ELENCO DEI COMPITI:
1 - Modifica il testo sul progetto "Rifugiato a casa mia" da "Nel 2016 la" a "ludico e/o formativo.", sostituendo "strutture abitative autonome" con "alloggi indipendenti".
2 - Rispondi a queste domande sul testo relativo al progetto "Rifugiato a casa mia":
(a) Per quanti mesi venivano ospitati i beneficiari?
(b) Quante Caritas italiane hanno aderito al progetto, e su quante esistenti?
(c) Quanti rifugiati sono stati coinvolti in totale a livello nazionale?

Nel 2016 la Caritas nazionale ha lanciato in tutta Italia il progetto "Rifugiato a casa mia". Il progetto prevedeva che i beneficiari venissero ospitati per 6 mesi in strutture abitative autonome, messe a disposizione dalle parrocchie o da privati, oppure presso famiglie, e che una famiglia italiana svolgesse il ruolo di punto di riferimento (tutoraggio) sia per l’inserimento sociale che affettivo nella comunità. Ogni famiglia aveva a disposizione cento euro al mese per finanziare varie attività di carattere ludico e/o formativo.
Federica Mariani è responsabile per questo progetto della Caritas di Novara, una delle province con la maggiore presenza di rifugiati in Italia. Federica è arrivata a ricoprire questo incarico dopo una serie di esperienze come insegnante di francese nei licei e attività di docente di linguistica all’università. Passata all’insegnamento dell’italiano per stranieri, ha iniziato a svolgere attività di volontariato, per approdare infine alla collaborazione a tempo pieno a questo progetto e ad altre attività rivolte ai migranti.

Come è nato il progetto a livello nazionale, com’è stato organizzato e come si è arrivati a decidere di parteciparvi a livello locale?
Il progetto è stato ideato dai responsabili nazionali insieme a sociologi e psicologi. Circa 70 delle Caritas italiane sulle 210 esistenti in Italia hanno aderito. La diffusione è stata a macchia di leopardo, ma non ci sono state differenze significative tra Nord, Centro e Sud, con alcune punte di adesione, come ad esempio in Campania, dove una diocesi ha avuto una cinquantina di accoglienze. Anche a Bologna ci sono state mol-te adesioni, come in Piemonte e Lombardia. In totale i rifugiati coinvolti nel progetto a livello nazionale sono stati più di 400.

VOCI ESTRATTE:

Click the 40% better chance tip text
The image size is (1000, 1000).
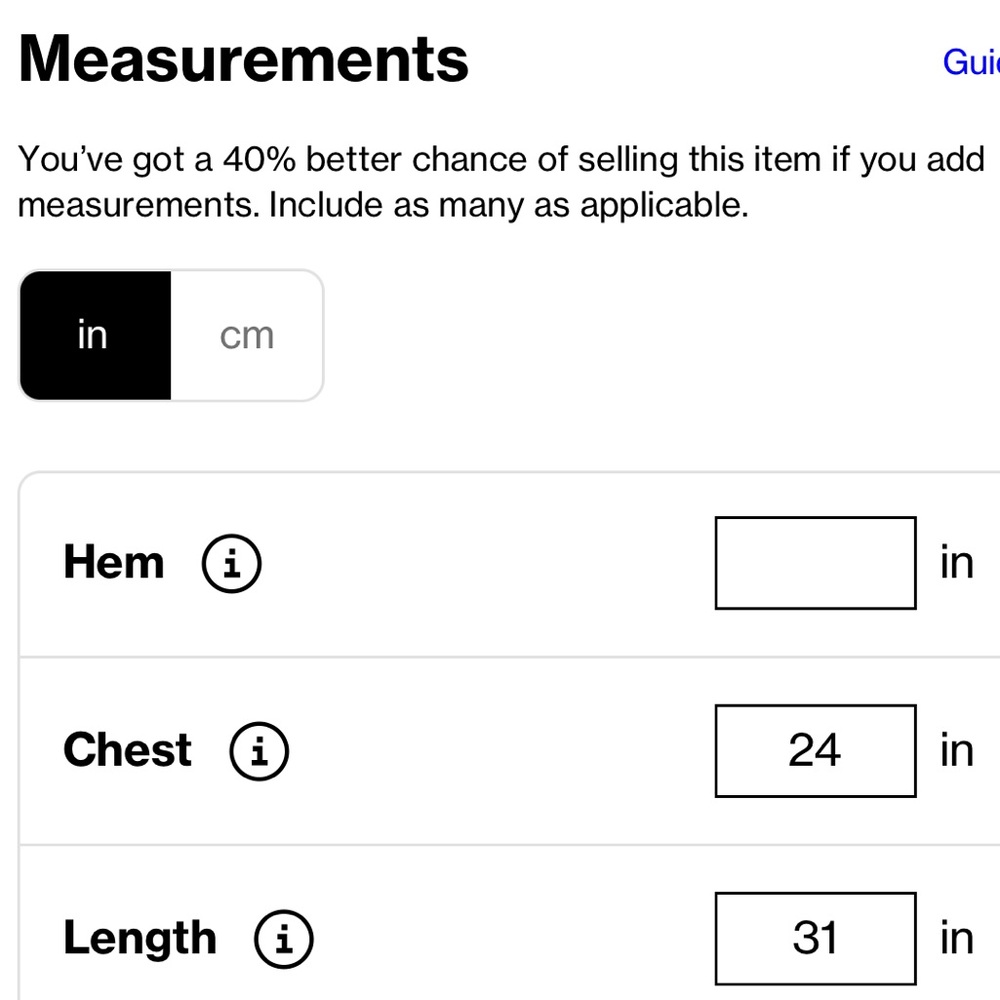pos(501,182)
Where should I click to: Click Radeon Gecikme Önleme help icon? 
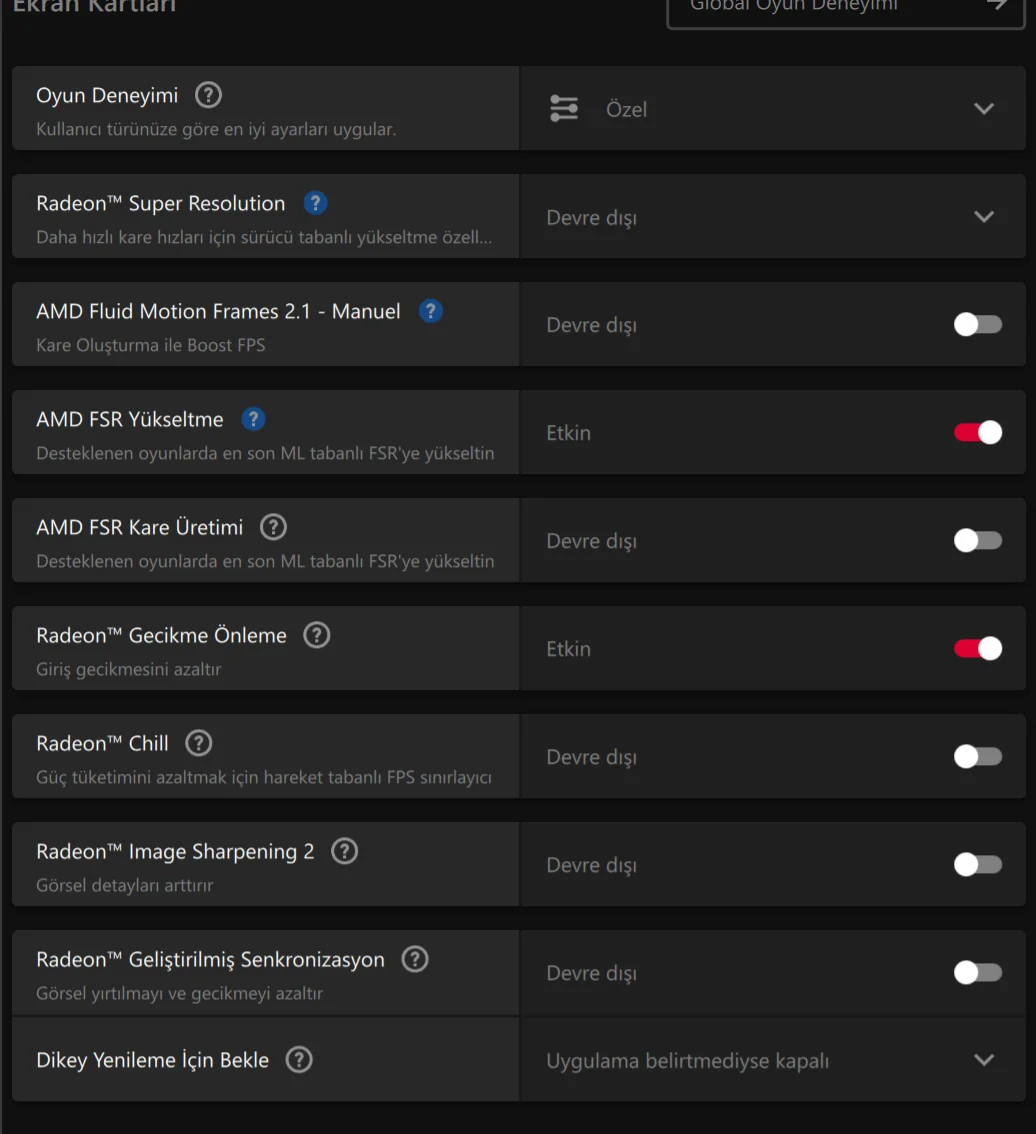pos(317,635)
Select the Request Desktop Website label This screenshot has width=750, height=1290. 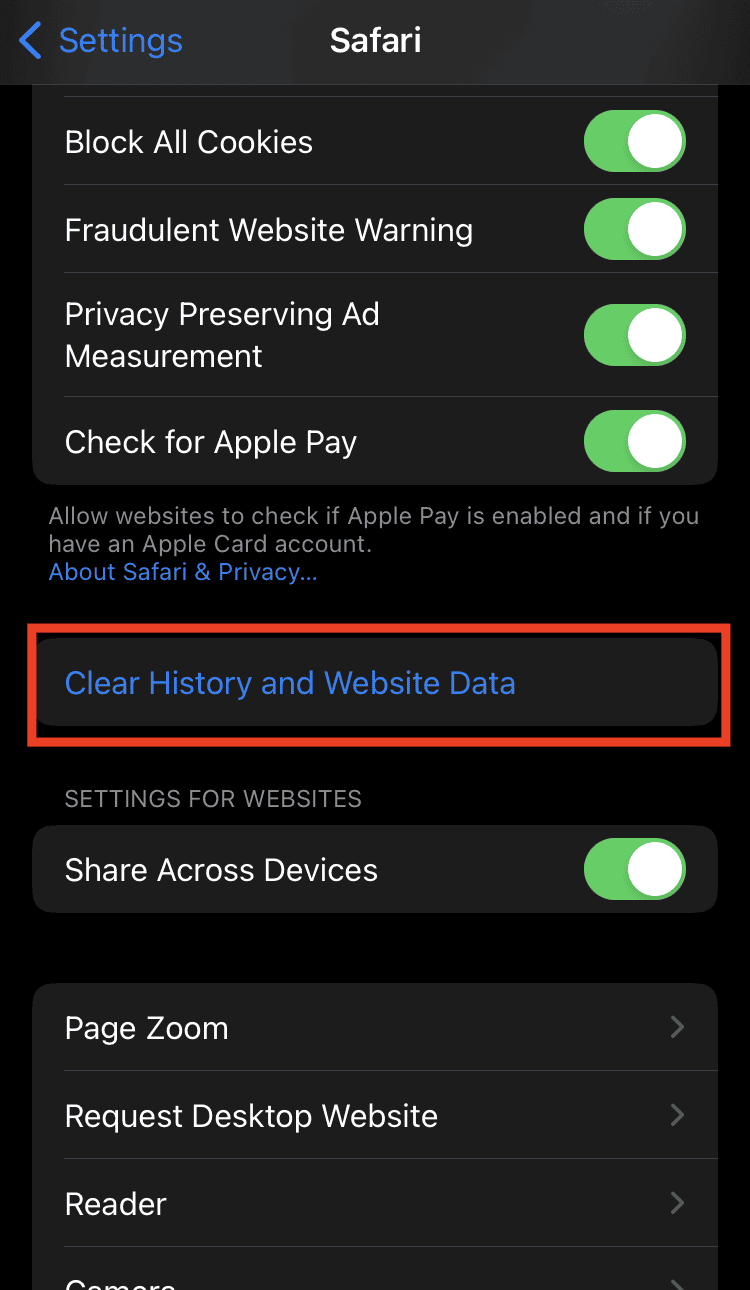click(x=251, y=1116)
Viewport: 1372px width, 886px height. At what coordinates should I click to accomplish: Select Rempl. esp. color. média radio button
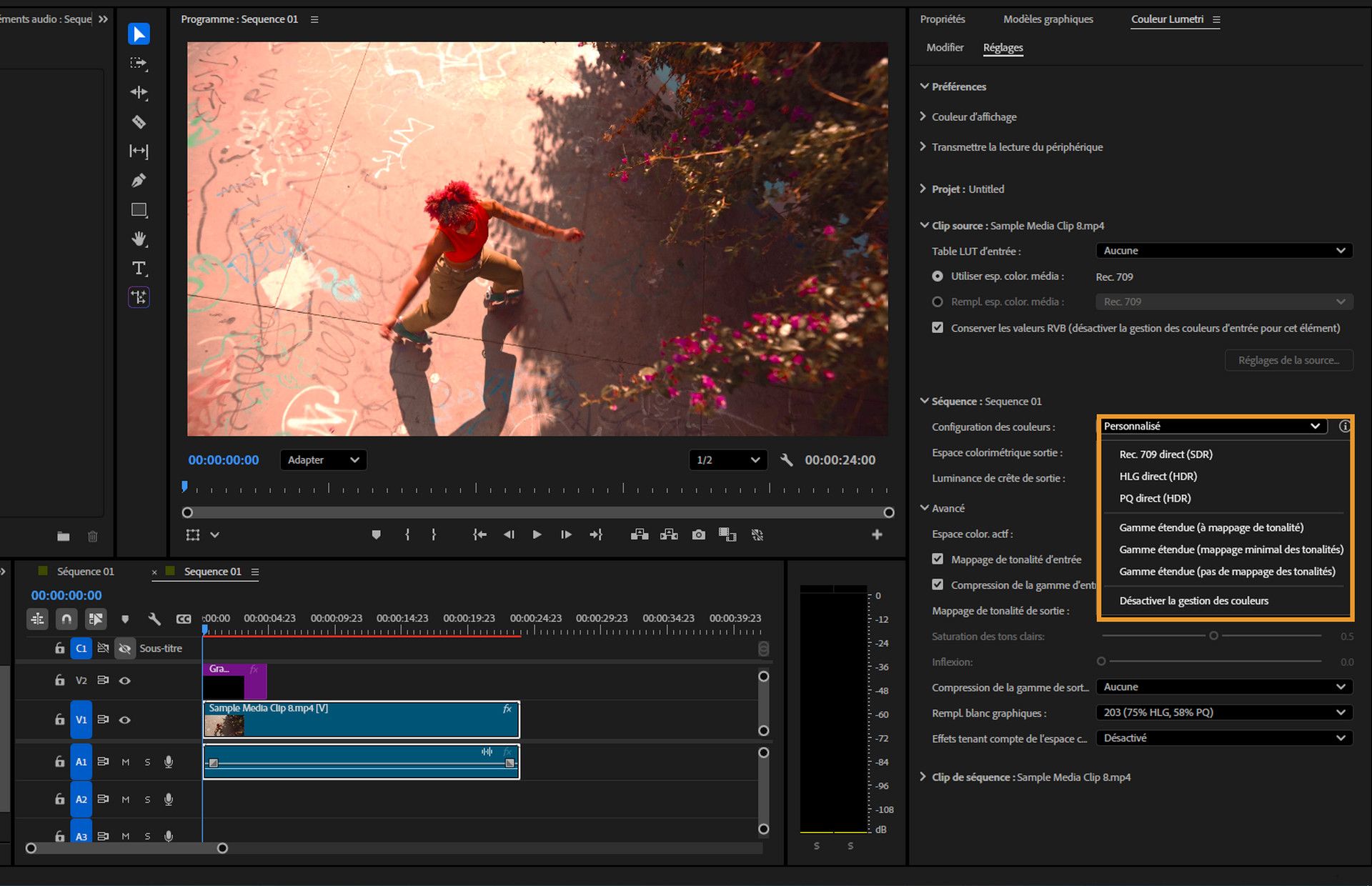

SOLUZIONI:
1 -
Nel 2016 la Caritas nazionale ha lanciato in tutta Italia il progetto "Rifugiato a casa mia". Il progetto prevedeva che i beneficiari venissero ospitati per 6 mesi in alloggi indipendenti, messe a disposizione dalle parrocchie o da privati, oppure presso famiglie, e che una famiglia italiana svolgesse il ruolo di punto di riferimento (tutoraggio) sia per l’inserimento sociale che affettivo nella comunità. Ogni famiglia aveva a disposizione cento euro al mese per finanziare varie attività di carattere ludico e/o formativo.

2 -
(a) Per 6 mesi.
(b) Circa 70 sulle 210 esistenti in Italia.
(c) Più di 400.